Jesus answered them, “Did I Myself not choose you, the twelve, and yet one of you is a devil?” Now He meant Judas the son of Simon Iscariot, for he, one of the twelve, was going to betray Him. (NASB) John 6:70-71
And during supper, the devil having already put into the heart of Judas Iscariot, the son of Simon, to betray Him . . . (NASB) John 13:2
I do not speak of all of you. I know the ones I have chosen; but it is that the Scripture may be fulfilled, ‘HE WHO EATS MY BREAD HAS LIFTED UP HIS HEEL AGAINST ME.’ (NASB) John 13:18
When Jesus had said this, He became troubled in spirit, and testified, and said, “Truly, truly, I say to you, that one of you will betray Me.” The disciples began looking at one another, at a loss to know of which one He was speaking . . . Simon Peter therefore gestured to him, and said to him, “Tell us who it is of whom He is speaking.” . . . Jesus therefore answered, “That is the one for whom I shall dip the morsel and give it to him.” So when He had dipped the morsel, He took and gave it to Judas, the son of Simon Iscariot. And after the morsel, Satan then entered into him. Jesus therefore *said to him, “What you do, do quickly.” (NASB) John 13:21-27
From the beginning Judas was described as a “devil” and later in John 13:2 we are told the devil was motivating Judas to betray Jesus. Finally, in verses 21-27 we discover that Satan entered Judas. So Judas leaves the last supper. He meets the Jewish religious leaders and guides them to Jesus. When he meets Jesus, he betrays Him with a kiss (Luke 22:47-48). Later, after Jesus’ death and return to life, the apostles seek the Lord to determine who should replace Judas (Acts 1:16-20). During the discussion, the following statement is made,
. . . to occupy this ministry and apostleship from which Judas turned aside to go to his own place.” (NASB) Acts 1:25
This passage says Judas made the decision on his own. Scripture predicted that Judas would do this.
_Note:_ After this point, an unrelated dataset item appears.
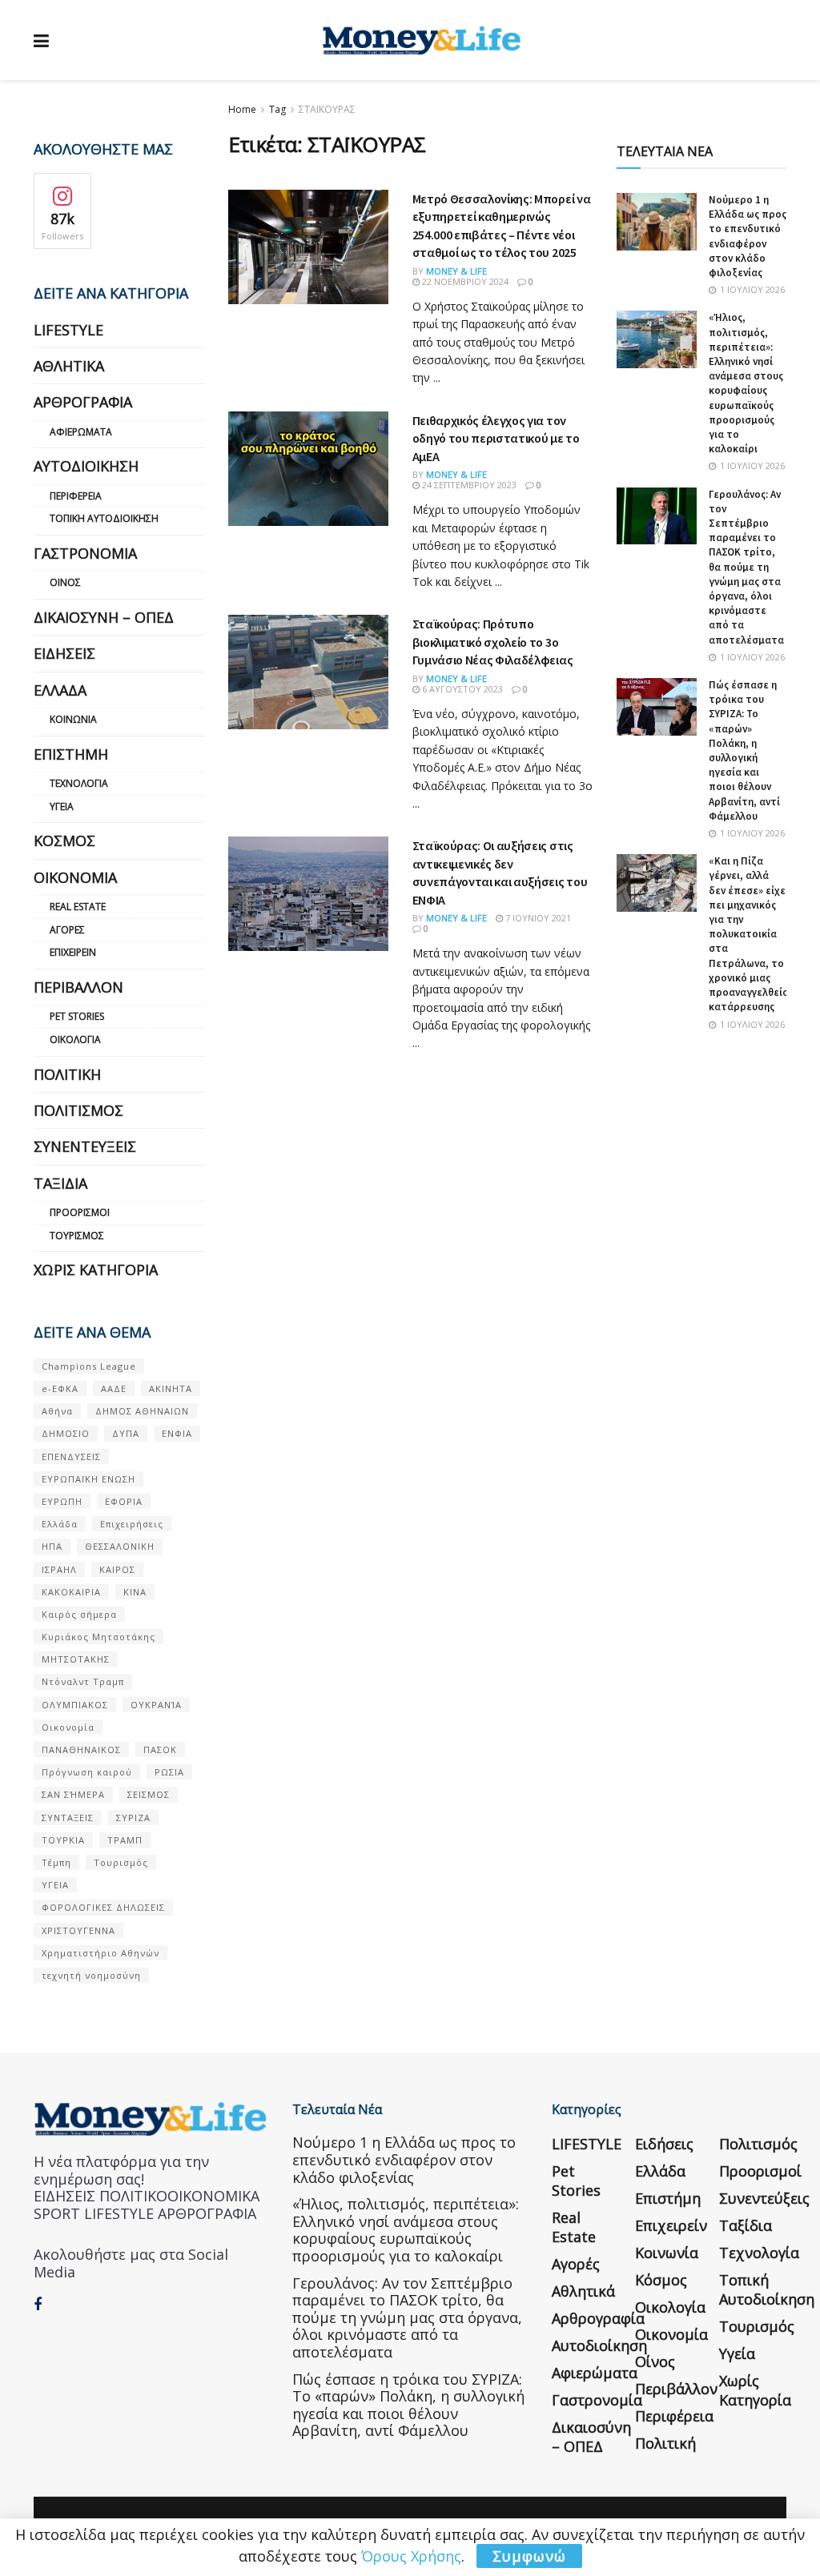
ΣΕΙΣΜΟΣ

Judas was the son of perdition. He was eternally lost and he committed a horrible sin. That is why he received the title son of perdition. He was not a Christian although He was one of Jesus’ tweleve disciples. The Holy Spirit tells us that he stole money from Jesus and the other disciples (John 12:5-6). The verses above tell us that he never really loved Jesus. He was with Jesus for his own selfish reasons. He loved money more than Jesus. He betrayed Jesus for thirty pieces of silver (Matt. 26:15; 27:3, 9).
Some people are like Judas. They are in church. They go to church because their friends are there. They like the music and the funny pastor. Wow, is he a great speaker! They look real to everyone. They are really active and involved, but they are not real. That was Judas. He went everywhere Jesus and the disciples went. He might have even enjoyed the excitement and all the wonderful miracles. Just think! Judas saw Jesus’ miracles. He heard Jesus’ preaching, but he was not one of them. When Jesus told the disciples one of them would betray Him, the other disciples did not know He was talking about Judas. Judas looked real! Today, we need to ask ourselves, “Why am I going to church?” “Why do I claim to be a Christian?” “Am I a Judas?” Does my life have the marks of a Christian?